===== ENTRIES SUPPLIED

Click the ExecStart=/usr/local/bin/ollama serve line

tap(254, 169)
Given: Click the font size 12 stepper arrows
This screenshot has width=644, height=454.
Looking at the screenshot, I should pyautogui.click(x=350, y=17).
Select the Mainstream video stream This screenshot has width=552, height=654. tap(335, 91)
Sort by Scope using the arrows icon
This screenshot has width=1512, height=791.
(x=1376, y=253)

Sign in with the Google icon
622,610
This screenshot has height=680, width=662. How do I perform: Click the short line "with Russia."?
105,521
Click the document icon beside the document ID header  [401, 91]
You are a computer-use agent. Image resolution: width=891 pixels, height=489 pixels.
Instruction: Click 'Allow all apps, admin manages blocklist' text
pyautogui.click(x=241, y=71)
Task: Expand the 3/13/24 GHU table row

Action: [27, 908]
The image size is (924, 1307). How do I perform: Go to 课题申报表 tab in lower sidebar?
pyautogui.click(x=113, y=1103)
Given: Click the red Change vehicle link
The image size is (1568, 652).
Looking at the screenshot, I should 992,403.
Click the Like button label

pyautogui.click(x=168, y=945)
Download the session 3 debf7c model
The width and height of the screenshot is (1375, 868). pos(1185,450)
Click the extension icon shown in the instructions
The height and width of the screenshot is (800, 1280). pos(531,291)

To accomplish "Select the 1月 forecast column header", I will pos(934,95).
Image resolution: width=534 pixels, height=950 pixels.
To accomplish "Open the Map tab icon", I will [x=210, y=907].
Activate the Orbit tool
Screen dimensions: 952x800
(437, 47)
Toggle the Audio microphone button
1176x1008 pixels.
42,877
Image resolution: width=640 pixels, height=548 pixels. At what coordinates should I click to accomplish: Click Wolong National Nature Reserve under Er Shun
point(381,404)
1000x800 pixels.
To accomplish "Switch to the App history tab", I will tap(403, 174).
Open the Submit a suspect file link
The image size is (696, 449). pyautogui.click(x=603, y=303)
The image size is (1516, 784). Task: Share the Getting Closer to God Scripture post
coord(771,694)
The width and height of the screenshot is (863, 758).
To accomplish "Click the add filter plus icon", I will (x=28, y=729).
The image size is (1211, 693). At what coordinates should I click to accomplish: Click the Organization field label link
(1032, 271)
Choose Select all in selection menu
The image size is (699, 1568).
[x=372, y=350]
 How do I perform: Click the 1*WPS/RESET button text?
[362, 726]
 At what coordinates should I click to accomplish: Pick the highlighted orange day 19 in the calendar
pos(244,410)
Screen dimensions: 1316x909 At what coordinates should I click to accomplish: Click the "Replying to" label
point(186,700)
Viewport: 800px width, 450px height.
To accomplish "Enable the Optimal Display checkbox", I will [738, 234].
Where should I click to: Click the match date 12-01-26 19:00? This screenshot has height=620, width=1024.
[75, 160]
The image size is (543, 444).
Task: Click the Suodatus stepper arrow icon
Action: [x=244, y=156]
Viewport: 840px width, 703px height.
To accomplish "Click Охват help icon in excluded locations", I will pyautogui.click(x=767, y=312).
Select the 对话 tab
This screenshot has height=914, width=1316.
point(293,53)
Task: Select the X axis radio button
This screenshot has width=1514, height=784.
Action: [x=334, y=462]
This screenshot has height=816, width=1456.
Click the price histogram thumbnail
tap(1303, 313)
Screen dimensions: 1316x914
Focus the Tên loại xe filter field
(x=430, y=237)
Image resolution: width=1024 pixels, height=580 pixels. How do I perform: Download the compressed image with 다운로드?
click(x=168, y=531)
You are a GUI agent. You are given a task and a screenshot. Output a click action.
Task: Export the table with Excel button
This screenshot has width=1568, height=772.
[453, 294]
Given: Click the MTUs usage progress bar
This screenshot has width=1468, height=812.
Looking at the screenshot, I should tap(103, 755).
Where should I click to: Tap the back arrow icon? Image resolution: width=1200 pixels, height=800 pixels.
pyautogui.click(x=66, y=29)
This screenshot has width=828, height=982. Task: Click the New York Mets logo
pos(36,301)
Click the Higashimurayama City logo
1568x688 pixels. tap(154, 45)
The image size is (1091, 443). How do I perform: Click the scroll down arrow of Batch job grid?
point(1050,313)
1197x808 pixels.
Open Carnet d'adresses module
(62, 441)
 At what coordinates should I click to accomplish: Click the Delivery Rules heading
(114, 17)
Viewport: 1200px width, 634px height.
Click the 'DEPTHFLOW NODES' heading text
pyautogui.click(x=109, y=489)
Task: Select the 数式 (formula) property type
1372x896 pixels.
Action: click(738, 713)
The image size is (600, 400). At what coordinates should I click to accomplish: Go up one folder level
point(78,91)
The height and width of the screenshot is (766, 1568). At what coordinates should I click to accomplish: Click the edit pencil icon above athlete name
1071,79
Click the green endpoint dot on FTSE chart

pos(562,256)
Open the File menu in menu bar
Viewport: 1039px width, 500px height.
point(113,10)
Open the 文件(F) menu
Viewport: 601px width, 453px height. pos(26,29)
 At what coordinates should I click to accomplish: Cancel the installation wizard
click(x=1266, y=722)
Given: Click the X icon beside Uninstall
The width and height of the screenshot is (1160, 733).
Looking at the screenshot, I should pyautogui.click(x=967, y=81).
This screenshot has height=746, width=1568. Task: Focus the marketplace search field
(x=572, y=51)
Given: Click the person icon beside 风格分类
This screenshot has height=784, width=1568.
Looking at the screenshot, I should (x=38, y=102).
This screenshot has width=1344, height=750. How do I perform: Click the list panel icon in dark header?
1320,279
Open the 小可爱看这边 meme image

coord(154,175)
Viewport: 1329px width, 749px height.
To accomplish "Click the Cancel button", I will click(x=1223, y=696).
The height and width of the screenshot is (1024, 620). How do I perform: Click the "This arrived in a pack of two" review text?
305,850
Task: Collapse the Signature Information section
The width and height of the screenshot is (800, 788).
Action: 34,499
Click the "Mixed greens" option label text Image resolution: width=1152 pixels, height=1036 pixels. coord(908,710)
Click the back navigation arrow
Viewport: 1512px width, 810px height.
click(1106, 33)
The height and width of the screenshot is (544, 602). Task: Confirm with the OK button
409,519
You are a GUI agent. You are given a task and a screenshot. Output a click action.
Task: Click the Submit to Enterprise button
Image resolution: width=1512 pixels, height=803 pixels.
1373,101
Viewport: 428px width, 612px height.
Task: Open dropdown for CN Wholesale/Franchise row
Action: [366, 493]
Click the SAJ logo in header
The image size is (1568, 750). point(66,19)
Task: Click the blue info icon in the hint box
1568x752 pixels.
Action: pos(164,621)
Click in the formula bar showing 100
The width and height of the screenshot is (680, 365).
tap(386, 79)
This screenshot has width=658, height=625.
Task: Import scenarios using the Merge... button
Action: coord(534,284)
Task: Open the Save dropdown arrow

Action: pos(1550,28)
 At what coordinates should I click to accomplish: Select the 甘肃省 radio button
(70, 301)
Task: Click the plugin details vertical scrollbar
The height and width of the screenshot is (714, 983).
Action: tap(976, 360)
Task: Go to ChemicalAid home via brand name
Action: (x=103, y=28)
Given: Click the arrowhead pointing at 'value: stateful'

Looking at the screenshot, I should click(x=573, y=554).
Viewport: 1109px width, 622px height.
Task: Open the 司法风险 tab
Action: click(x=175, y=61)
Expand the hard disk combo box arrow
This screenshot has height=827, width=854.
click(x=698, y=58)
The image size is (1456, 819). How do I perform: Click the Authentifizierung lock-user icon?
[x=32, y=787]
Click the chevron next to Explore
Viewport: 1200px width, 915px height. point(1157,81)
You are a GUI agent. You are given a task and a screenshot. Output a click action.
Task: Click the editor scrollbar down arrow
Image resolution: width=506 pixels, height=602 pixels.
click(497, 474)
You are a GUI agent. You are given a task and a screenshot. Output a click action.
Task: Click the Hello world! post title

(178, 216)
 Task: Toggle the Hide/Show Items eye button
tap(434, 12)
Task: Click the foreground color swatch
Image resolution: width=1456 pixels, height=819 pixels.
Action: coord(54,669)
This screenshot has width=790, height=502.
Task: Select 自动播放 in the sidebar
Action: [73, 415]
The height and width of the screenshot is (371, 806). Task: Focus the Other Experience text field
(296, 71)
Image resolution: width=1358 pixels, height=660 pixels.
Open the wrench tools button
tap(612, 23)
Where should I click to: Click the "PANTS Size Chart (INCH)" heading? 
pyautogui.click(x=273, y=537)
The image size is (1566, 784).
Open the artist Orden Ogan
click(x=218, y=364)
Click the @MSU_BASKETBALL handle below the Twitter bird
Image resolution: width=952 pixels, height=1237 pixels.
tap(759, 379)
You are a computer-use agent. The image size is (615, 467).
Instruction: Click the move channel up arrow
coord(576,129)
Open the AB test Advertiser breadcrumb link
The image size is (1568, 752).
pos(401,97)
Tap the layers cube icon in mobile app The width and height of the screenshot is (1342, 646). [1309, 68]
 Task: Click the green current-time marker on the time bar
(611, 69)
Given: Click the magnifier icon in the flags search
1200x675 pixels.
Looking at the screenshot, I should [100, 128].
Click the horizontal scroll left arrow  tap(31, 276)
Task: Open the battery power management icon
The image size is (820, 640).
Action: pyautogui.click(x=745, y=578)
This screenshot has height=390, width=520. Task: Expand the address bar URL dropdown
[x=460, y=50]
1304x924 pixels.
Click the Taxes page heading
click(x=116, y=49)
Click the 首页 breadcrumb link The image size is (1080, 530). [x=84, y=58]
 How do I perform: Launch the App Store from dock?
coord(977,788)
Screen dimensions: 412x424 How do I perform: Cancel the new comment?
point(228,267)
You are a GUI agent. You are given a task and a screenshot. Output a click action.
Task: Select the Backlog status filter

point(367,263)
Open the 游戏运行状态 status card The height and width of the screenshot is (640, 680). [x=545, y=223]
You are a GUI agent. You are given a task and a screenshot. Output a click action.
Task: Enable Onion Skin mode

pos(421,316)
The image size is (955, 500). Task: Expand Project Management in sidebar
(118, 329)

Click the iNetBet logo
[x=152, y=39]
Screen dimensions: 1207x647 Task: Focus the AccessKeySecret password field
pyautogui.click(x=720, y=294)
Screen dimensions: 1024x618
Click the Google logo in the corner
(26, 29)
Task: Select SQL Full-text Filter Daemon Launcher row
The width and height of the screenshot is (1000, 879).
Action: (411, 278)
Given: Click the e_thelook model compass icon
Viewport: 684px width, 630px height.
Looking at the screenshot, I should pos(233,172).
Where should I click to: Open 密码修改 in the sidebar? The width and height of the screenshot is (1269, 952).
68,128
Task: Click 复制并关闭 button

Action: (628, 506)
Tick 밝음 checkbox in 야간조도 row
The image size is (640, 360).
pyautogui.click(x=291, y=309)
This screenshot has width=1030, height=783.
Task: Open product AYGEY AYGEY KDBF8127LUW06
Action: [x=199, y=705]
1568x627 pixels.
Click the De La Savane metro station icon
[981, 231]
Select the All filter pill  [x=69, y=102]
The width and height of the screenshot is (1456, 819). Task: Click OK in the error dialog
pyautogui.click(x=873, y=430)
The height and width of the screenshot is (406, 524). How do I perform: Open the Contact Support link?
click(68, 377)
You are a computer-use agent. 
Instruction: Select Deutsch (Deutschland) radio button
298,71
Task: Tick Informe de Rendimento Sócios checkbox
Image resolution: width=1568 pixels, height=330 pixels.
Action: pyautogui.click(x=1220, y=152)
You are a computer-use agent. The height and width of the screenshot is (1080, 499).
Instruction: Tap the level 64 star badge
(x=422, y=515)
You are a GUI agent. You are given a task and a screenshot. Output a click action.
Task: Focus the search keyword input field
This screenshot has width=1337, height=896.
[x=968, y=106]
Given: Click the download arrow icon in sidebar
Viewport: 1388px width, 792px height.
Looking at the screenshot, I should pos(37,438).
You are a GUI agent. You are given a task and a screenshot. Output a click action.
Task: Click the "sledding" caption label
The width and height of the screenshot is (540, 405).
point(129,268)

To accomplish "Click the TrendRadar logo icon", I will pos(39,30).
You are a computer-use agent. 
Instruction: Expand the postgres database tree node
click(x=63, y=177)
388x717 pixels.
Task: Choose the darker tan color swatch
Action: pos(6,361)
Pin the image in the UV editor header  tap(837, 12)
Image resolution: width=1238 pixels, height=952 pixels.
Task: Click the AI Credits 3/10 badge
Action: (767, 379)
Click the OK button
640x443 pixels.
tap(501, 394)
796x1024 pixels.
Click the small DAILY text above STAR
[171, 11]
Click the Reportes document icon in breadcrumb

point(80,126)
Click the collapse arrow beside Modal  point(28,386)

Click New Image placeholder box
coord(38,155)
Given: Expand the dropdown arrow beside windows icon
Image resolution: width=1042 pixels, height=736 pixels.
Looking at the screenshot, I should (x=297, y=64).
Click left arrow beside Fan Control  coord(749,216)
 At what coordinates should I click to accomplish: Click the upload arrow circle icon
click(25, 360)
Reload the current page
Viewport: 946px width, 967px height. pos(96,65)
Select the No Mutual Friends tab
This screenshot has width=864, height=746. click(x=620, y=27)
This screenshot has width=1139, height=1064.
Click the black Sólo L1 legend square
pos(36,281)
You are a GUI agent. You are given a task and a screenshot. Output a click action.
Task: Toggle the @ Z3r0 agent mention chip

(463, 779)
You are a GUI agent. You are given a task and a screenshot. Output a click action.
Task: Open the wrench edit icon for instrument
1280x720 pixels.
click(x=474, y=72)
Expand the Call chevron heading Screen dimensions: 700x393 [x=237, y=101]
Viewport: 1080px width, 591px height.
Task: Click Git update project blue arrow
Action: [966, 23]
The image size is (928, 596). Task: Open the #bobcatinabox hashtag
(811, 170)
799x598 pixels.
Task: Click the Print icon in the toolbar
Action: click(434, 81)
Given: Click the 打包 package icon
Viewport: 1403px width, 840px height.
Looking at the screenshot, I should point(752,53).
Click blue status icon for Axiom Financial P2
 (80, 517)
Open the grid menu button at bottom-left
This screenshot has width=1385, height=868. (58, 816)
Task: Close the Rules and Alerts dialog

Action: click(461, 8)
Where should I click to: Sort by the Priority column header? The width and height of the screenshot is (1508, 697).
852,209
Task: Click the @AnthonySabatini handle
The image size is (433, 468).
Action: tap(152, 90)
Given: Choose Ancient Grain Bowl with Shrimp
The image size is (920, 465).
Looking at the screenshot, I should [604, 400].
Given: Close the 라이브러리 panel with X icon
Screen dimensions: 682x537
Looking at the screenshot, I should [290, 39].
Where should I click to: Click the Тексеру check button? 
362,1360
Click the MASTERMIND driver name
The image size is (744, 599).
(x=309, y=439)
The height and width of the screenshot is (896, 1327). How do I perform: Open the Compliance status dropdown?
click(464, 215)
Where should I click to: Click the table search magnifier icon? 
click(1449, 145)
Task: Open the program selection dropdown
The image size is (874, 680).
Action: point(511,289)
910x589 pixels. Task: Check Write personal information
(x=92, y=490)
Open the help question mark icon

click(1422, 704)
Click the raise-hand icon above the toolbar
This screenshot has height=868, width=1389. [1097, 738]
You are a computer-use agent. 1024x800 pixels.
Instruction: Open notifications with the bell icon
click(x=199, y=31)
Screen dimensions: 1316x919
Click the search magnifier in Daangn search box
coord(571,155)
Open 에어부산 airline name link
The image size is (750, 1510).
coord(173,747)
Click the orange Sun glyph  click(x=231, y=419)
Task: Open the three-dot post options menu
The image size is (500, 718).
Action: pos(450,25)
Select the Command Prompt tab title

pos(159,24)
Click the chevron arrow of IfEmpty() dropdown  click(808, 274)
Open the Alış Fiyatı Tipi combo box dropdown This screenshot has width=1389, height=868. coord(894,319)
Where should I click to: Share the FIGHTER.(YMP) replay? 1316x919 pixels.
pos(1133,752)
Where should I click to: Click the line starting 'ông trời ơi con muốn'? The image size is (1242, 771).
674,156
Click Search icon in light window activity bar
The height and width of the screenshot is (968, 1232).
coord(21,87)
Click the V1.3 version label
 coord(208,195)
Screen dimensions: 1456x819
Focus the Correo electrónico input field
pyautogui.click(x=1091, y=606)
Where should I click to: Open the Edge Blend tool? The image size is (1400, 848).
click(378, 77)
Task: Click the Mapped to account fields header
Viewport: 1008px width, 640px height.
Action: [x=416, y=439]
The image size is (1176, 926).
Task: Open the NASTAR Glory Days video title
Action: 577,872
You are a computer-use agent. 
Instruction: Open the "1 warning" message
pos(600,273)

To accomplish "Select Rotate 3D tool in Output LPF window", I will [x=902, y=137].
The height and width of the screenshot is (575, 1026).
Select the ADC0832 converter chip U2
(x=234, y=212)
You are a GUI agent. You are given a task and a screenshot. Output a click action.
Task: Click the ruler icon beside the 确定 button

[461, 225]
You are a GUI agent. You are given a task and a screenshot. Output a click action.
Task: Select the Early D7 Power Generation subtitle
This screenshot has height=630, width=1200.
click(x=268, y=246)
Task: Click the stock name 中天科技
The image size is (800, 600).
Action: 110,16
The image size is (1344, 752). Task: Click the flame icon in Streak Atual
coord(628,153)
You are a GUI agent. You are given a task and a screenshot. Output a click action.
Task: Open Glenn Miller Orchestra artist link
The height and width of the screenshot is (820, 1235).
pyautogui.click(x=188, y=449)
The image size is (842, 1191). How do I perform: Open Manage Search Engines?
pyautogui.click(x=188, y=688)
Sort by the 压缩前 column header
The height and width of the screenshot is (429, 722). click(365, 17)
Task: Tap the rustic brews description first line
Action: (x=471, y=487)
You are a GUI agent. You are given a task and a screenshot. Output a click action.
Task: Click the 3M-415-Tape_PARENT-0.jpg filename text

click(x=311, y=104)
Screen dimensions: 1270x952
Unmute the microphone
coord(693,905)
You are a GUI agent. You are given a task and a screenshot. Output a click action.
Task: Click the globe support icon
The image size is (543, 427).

==========

● WHAT TO WORK ON
Reproduce the listing verbatim from its first line through the line that contains "(x=1376, y=253)", including that line and nothing after it.

● FULL RESPONSE
Click the ExecStart=/usr/local/bin/ollama serve line

tap(254, 169)
Given: Click the font size 12 stepper arrows
This screenshot has width=644, height=454.
Looking at the screenshot, I should pyautogui.click(x=350, y=17).
Select the Mainstream video stream This screenshot has width=552, height=654. tap(335, 91)
Sort by Scope using the arrows icon
This screenshot has width=1512, height=791.
(x=1376, y=253)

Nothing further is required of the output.